** begin Supplied information **

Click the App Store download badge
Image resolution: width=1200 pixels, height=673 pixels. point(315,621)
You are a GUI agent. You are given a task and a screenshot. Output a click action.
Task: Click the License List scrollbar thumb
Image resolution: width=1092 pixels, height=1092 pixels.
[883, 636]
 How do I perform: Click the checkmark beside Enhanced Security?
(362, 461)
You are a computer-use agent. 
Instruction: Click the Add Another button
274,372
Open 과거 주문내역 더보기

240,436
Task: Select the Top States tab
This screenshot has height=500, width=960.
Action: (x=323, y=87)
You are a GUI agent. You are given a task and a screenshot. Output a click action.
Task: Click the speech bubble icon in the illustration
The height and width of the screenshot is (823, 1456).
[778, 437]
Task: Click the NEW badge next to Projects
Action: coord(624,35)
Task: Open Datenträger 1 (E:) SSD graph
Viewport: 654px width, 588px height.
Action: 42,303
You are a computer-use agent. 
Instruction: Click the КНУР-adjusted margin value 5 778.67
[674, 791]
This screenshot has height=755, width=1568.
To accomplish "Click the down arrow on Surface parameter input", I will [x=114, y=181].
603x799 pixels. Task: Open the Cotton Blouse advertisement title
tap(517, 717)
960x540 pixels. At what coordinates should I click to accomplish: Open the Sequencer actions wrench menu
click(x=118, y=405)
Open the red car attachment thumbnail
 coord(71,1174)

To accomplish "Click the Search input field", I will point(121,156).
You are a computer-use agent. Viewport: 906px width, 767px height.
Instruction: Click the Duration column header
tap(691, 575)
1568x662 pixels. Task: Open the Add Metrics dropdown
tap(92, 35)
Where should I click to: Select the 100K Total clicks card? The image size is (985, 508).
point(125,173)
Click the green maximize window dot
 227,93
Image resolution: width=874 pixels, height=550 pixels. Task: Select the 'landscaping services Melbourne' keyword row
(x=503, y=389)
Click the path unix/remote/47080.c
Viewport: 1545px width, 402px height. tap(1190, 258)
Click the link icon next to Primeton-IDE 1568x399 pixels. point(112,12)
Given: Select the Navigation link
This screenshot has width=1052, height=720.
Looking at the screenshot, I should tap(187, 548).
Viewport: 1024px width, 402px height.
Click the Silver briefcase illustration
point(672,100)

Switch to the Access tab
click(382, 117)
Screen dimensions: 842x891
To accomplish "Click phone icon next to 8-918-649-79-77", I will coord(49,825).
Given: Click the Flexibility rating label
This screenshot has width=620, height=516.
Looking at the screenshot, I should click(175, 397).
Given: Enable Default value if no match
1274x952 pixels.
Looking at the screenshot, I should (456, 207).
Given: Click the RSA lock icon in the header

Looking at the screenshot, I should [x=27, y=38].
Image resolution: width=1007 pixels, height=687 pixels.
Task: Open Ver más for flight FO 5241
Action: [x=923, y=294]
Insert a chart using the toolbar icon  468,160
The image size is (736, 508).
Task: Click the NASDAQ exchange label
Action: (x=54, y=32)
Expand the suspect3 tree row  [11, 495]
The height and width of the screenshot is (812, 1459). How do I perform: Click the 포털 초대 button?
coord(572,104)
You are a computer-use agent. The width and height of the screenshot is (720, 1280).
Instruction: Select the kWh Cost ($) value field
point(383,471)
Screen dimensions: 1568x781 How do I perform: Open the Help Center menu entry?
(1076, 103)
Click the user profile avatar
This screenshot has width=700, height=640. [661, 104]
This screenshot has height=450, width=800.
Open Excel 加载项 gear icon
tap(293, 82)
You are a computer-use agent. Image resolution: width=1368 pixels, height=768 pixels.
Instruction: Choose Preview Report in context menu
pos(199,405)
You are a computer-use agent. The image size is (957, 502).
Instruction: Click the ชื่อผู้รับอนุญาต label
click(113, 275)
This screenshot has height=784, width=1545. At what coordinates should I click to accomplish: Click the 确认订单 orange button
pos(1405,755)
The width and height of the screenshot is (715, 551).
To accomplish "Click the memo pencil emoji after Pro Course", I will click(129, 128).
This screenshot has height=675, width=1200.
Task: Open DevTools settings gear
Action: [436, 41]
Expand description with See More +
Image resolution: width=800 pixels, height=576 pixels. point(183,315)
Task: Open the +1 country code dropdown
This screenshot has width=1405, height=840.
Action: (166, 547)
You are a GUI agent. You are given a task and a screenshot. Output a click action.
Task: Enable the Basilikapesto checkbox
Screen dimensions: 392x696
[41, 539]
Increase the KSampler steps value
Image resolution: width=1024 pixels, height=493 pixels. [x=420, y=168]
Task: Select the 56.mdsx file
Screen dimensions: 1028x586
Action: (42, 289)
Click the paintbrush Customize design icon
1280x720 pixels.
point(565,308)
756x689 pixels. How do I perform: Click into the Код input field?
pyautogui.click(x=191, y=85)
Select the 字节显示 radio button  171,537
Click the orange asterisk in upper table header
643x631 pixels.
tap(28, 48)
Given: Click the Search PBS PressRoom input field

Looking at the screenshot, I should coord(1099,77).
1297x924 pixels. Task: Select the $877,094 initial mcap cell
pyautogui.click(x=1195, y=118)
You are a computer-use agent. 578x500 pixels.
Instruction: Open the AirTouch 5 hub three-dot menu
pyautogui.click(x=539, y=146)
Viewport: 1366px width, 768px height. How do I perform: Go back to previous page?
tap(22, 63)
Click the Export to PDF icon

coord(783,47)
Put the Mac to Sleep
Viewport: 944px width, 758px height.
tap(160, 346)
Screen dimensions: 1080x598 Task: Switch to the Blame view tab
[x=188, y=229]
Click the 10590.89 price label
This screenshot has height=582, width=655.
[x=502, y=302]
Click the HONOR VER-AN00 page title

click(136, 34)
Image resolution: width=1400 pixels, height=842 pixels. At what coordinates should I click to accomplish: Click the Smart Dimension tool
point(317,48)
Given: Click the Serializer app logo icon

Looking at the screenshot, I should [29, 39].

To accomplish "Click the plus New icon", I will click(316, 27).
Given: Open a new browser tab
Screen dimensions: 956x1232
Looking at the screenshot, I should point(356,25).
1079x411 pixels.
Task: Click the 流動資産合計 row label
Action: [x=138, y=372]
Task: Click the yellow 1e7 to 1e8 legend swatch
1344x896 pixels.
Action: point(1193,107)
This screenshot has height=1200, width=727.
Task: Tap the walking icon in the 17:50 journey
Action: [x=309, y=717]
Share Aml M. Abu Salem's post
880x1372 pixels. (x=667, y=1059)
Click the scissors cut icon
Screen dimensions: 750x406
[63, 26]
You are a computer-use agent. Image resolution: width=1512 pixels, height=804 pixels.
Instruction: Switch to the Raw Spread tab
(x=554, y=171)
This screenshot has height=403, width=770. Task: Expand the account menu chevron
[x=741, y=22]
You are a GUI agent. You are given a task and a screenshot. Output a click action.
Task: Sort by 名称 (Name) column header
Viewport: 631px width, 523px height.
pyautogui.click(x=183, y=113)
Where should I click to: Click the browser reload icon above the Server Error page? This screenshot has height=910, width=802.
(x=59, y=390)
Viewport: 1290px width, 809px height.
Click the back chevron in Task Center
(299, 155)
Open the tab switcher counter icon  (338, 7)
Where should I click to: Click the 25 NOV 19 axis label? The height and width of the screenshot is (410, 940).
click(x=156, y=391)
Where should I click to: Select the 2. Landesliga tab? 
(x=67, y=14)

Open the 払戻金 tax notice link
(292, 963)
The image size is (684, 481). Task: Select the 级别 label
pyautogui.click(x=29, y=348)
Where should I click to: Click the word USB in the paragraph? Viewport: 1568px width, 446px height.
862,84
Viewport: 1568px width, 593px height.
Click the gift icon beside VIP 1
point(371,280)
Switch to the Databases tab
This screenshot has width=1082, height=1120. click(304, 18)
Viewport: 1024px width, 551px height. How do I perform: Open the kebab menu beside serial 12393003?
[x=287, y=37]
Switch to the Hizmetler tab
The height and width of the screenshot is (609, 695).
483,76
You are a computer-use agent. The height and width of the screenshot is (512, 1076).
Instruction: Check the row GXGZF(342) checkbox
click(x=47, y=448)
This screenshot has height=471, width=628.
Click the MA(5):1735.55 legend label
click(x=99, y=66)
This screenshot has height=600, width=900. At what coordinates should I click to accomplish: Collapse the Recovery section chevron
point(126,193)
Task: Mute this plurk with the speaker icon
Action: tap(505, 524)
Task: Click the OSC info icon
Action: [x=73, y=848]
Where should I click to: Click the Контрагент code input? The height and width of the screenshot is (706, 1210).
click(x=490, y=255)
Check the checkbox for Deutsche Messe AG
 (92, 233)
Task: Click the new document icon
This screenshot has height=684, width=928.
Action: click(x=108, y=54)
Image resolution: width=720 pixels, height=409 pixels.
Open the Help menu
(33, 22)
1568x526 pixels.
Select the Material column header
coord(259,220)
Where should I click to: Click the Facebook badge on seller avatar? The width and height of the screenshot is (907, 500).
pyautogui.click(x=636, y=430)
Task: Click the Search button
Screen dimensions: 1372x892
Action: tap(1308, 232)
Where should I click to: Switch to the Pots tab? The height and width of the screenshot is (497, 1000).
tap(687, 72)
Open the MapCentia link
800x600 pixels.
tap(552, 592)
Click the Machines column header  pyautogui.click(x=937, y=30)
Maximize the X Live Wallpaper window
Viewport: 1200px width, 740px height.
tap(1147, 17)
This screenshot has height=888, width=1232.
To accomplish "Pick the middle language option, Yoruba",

** end Supplied information **

• _Task prompt_
Extract and reproduce verbatim the lines of the listing between the line containing "You are a computer-use agent. The width" and the line containing "tap(293, 82)", inclusive.

• _The output_
You are a computer-use agent. The width and height of the screenshot is (720, 1280).
Instruction: Select the kWh Cost ($) value field
point(383,471)
Screen dimensions: 1568x781 How do I perform: Open the Help Center menu entry?
(1076, 103)
Click the user profile avatar
This screenshot has width=700, height=640. [661, 104]
This screenshot has height=450, width=800.
Open Excel 加载项 gear icon
tap(293, 82)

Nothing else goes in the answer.